Oh, and Miles is in both very, very little.
 
I'll stick with the Foreigner series, I think! :)
I have the first in that series coming up in my wish list very soon! :)
It does, but Ivan's book is also a fast moving thriller-mystery and huge fun. As for Cordelia's book - it is slower than others but entirely reflective of one of the strongest female characters in sf. It is, I think, the book I found richest and which brought out elements of the series (mostly on a character level) which enhances it very much. I think to not read Gentleman Jole and the Red Queen is to miss the most important book of them all, if not the best. @TheDustyZebra liked it very much, too - I wonder if she feels similarly?
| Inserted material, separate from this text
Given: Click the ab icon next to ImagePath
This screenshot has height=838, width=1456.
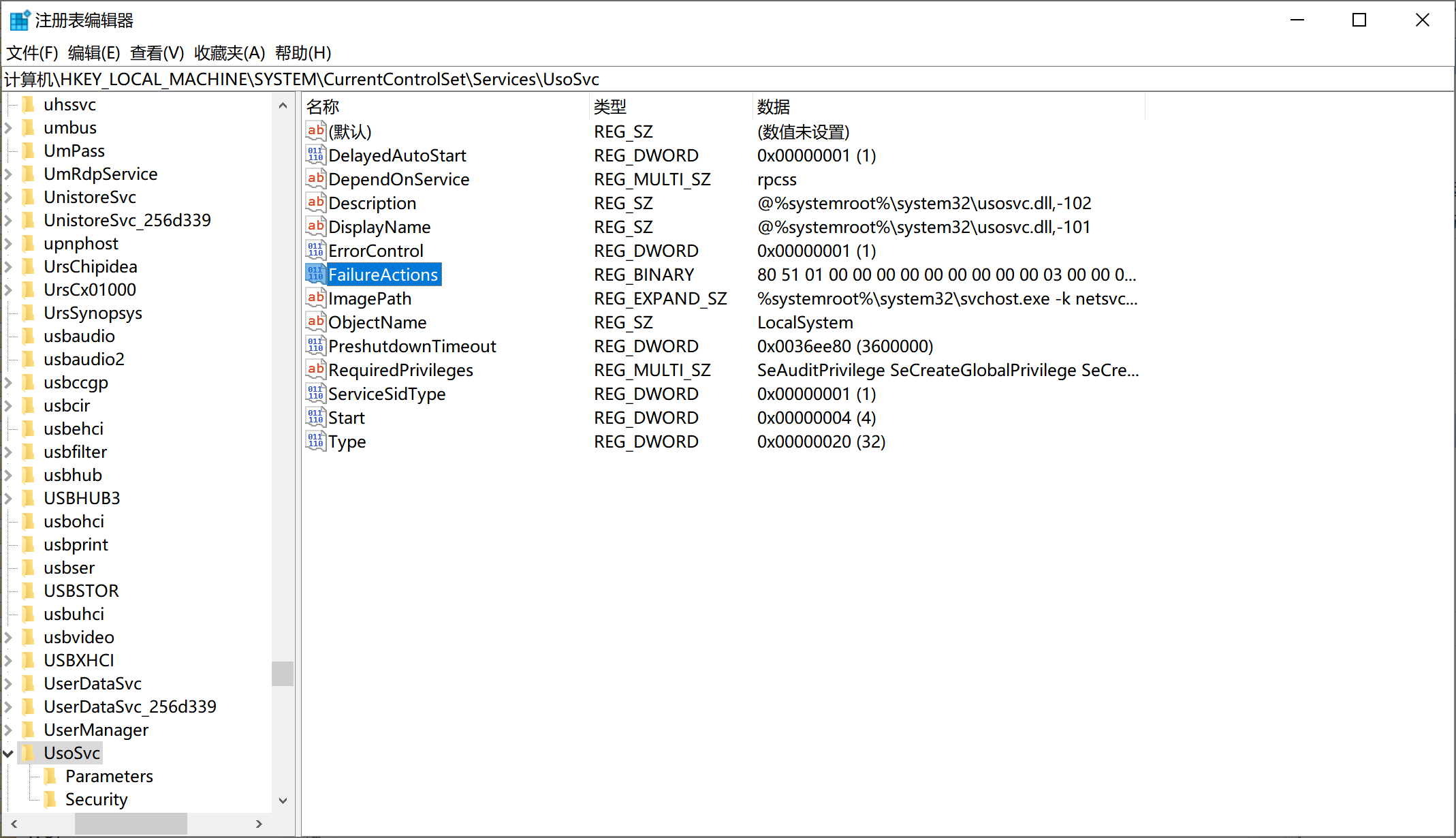Looking at the screenshot, I should coord(315,298).
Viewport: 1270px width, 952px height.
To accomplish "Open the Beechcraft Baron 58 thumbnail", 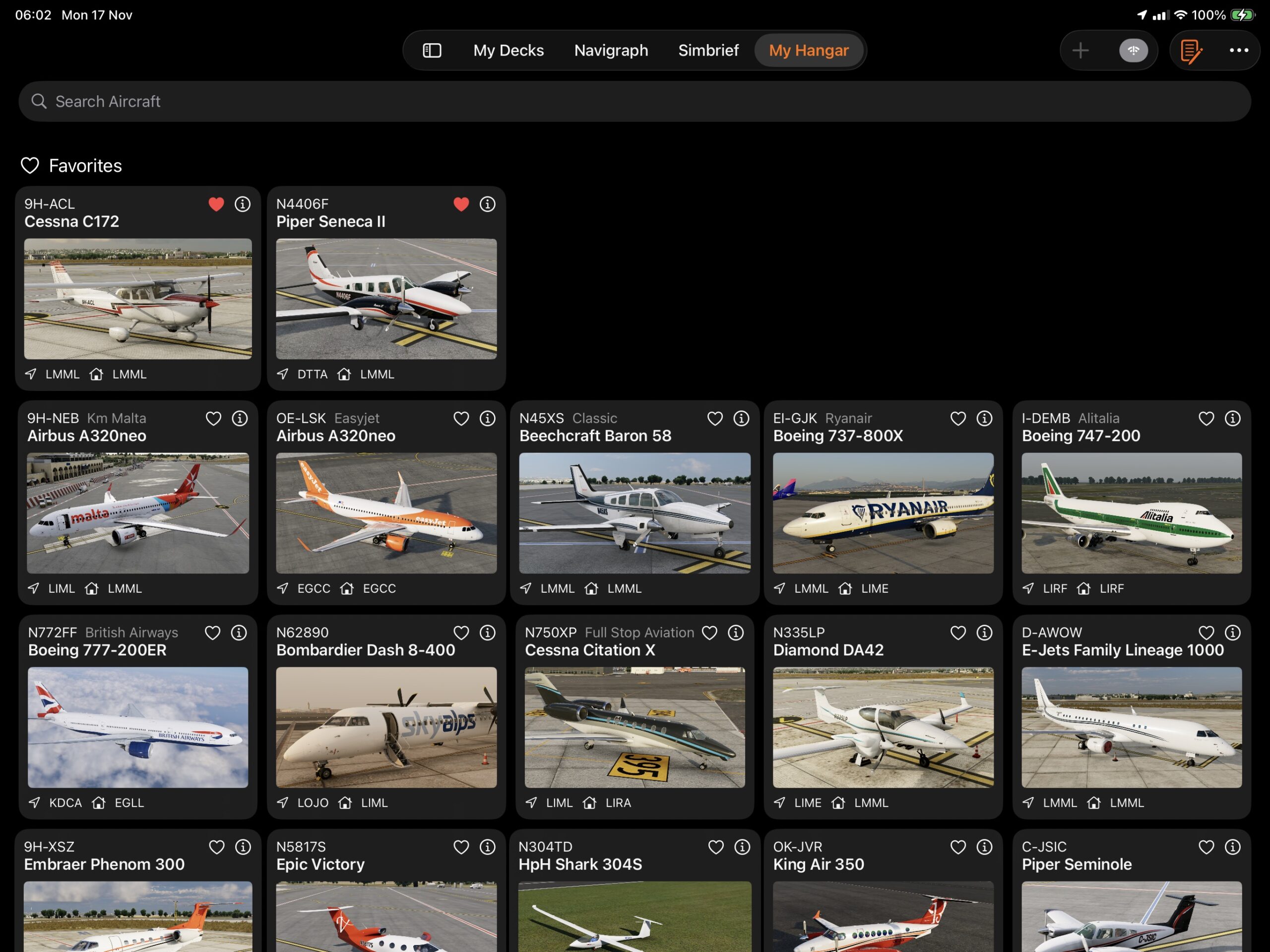I will coord(635,513).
Oh, and Miles is in both very, very little.
Well I won't write it off for now. But it probably won't happen in a hurry... :)
 
Oh dear. I've not reached the end of Shards of Honor yet and I'm already put off by all the romance stuff.
 
To be fair it's only really bad in some of the books. Though I seem to recall Shards of Honor was a bit heavy...
 
Yeah I agree with Jo and Vertigo - Shards is definitely heavy on the romance side of it which does seem to get dulled down a lot when Miles gets centre stage.

Gotta love Miles.
 
Though it does come back pretty heavily in Komarr and A Civil Campaign.
It does, but it's handled completely differently and much more adeptly. Komarr also has plenty of action and political intrigue - and massive character development - and A Civil Campaign is a really clever take on the comedy of manners (which I think @Toby Frost might dig, actually) and is more comedy than romance. Neither is a conventional romance and definitely stay more on the sf side of the equation - which I'm not sure Shards manages. (But it was her first book and, as such, I think it's good to see where growth comes in)
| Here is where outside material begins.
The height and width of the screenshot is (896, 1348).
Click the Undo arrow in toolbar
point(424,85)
Plus, the compendium they're in is called Miles in Love, so easy to know which books to skip.... :)
 
It does, but it's handled completely differently and much more adeptly. Komarr also has plenty of action and political intrigue - and massive character development - and A Civil Campaign is a really clever take on the comedy of manners (which I think @Toby Frost might dig, actually) and is more comedy than romance. Neither is a conventional romance and definitely stay more on the sf side of the equation - which I'm not sure Shards manages. (But it was her first book and, as such, I think it's good to see where growth comes in)
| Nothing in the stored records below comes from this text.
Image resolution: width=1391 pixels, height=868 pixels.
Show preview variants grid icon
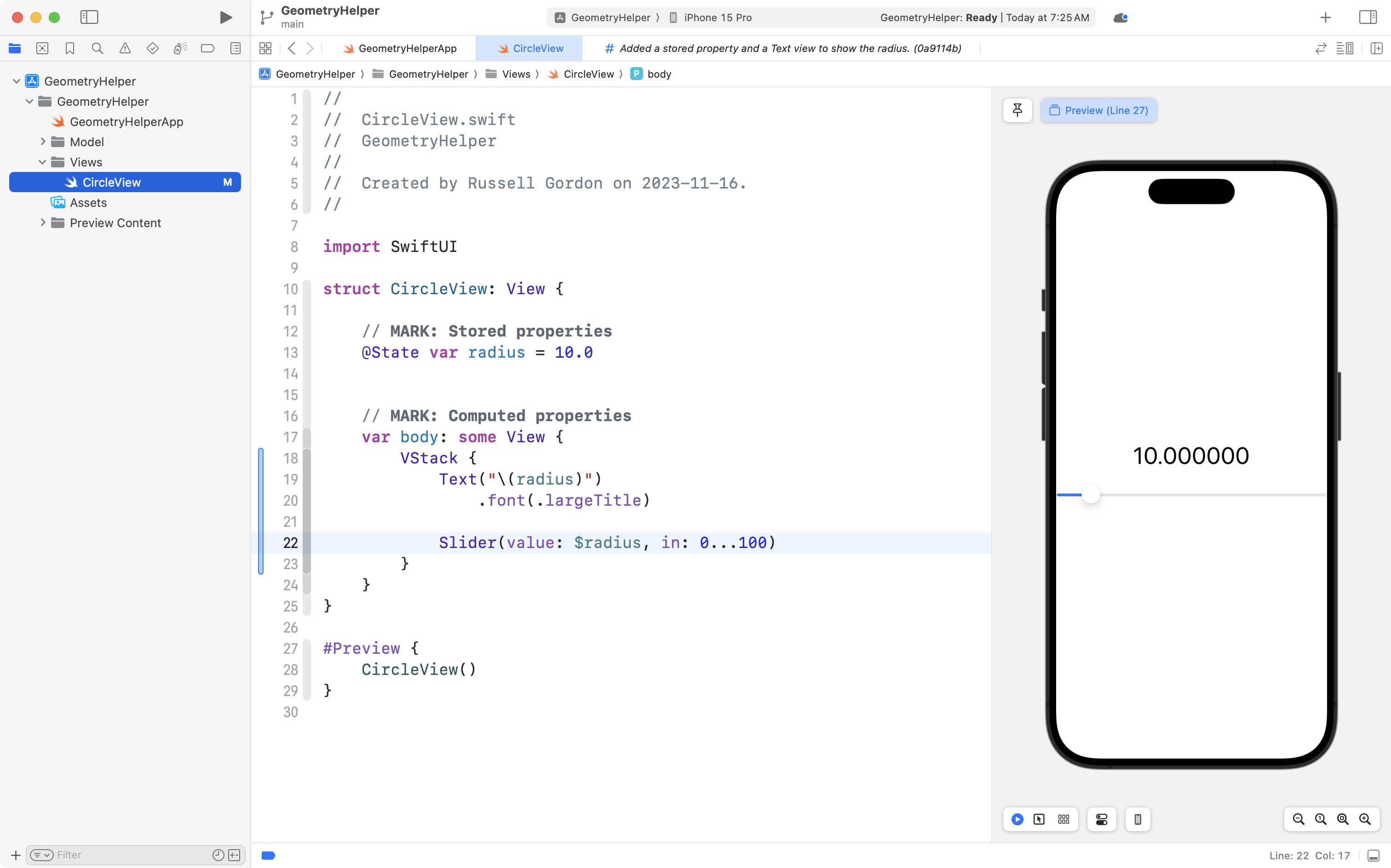click(x=1063, y=819)
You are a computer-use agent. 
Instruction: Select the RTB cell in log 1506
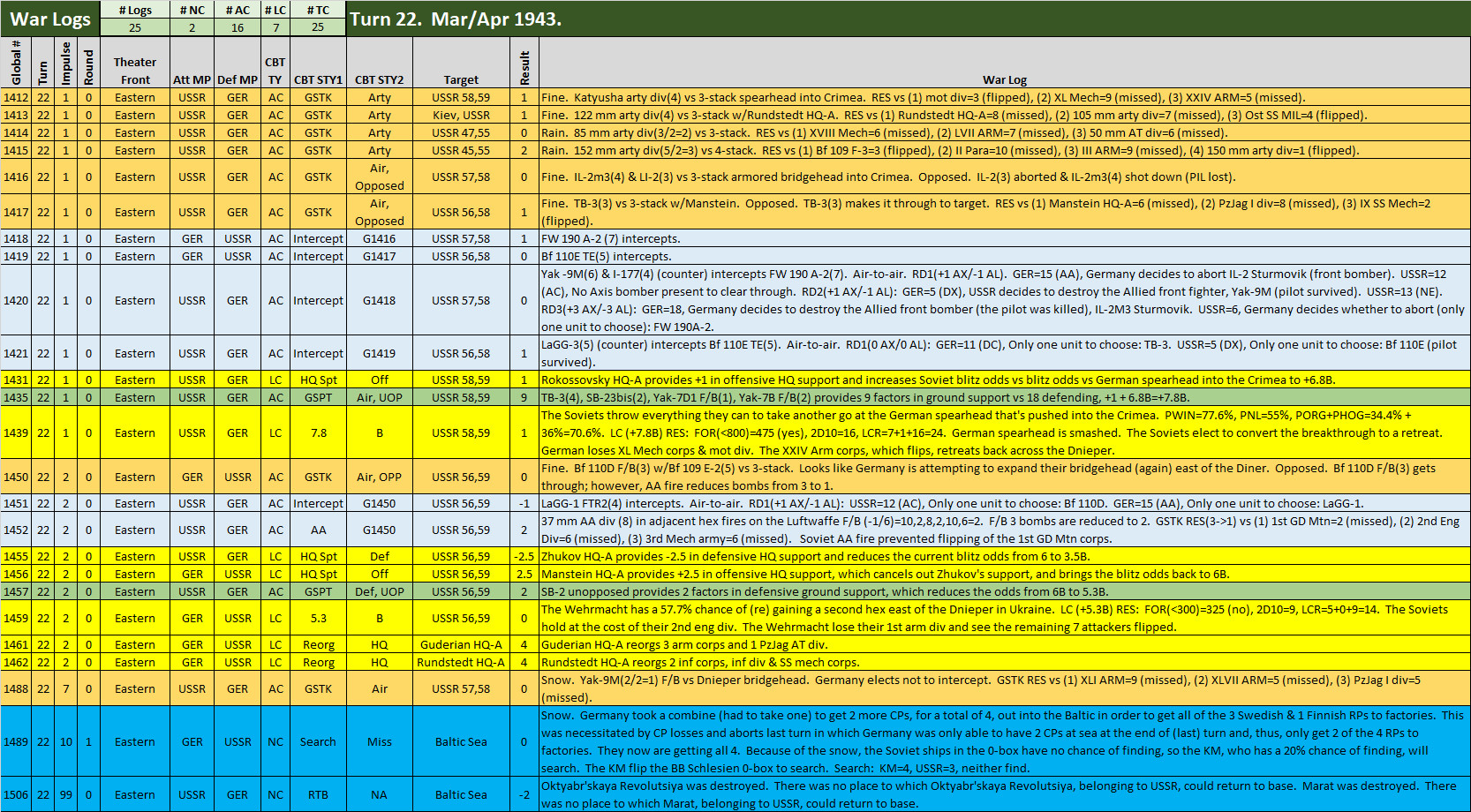318,793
Plus, the compendium they're in is called Miles in Love, so easy to know which books to skip.... :)
Agreed! :)
 
That does sound interesting, Jo.

I think my main problem with romance as a genre imposed on another genre (so SF romance, say) is that it squashes characters. It turns rounded characters into "the person who is in love with X". This is undoubtedly my prejudice, but Cordelia seems like an interesting and exciting person of the Ripley variety until she's doing all the "Do I like him?" stuff. I'm fine with romance as a subplot - it usually feels more convincing to me like that, anyhow - but to me pushing the romance to the fore loses so many other interesting aspects of a novel.
 
That does sound interesting, Jo.

I think my main problem with romance as a genre imposed on another genre (so SF romance, say) is that it squashes characters. It turns rounded characters into "the person who is in love with X". This is undoubtedly my prejudice, but Cordelia seems like an interesting and exciting person of the Ripley variety until she's doing all the "Do I like him?" stuff. I'm fine with romance as a subplot - it usually feels more convincing to me like that, anyhow - but to me pushing the romance to the fore loses so many other interesting aspects of a novel.
Cordelia ends up as probably the strongest character in it - Shards does her such a discredit.